Et en plus elle veut acheter une maison avec elle !
Plus tard, j’ai fait part à Jean-Luc du scoop concernant la nouvelle vie d’Isa.
- Ah, tu vois je m’en doutais. Elle connaît la maison d’Isa comme si elle y vivait, et en plus elles sont toujours fourrées ensemble. Enfin, façon de parler.
Bon sang, quelle gourde je fais !
De retour à Paris, notre avion a été retardé et lorsque nous atterrissons enfin, Gérôme est venu nous attendre à l’aéroport. Il faut qu’il hurle pour attirer notre attention et pour qu’on le reconnaisse enfin. Il porte un costume cintré qui lui fait enfin paraître la trentaine qu’il aborde doucement. Il a une vraie coupe de cheveux, et surtout il a une assurance que je ne lui ai jamais vue.

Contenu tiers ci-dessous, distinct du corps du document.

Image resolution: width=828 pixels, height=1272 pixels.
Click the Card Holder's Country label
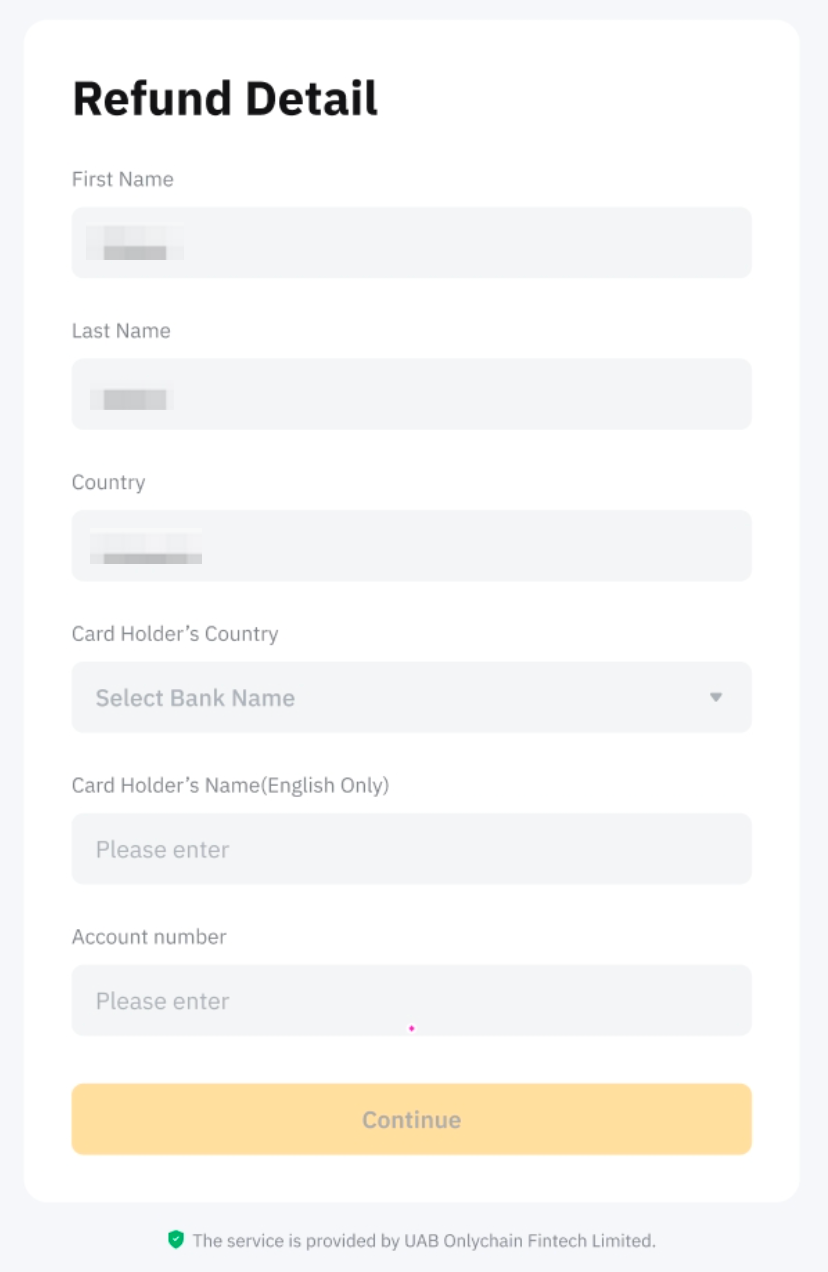coord(175,634)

- Bon sang, dépêchez-vous ! J’ai rendez-vous avec un gros annonceur, c’est la troisième fois que je le rencontre, et là je sais que c’est la bonne. Je ne peux pas me permettre d’être en retard. Écoutez, je vous laisse la voiture, et moi je vais prendre un taxi, sinon je n’y serai jamais. Voilà les clefs, j’ai fait le plein.
Je regarde Jean-Luc en ouvrant des yeux comme des soucoupes. Avant il nous empruntait notre voiture, puis nous la restituait pour qu’on puisse faire le plein.
- Tu sais, il gagne pas mal d’argent avec son boulot maintenant.
Décidément, tout le monde change : Isa va vivre en couple, Gérôme a enfin accepté d’être adulte ; et moi, sans aucune raison apparente, je me sens de plus en plus souvent morose. Peut-être parce que justement rien ne change vraiment dans ma vie, et que j’ai de plus en plus souvent l’impression que plus rien ne peut m’arriver à présent, un peu comme si j’avais réussi à me mettre à l’abri de la vie.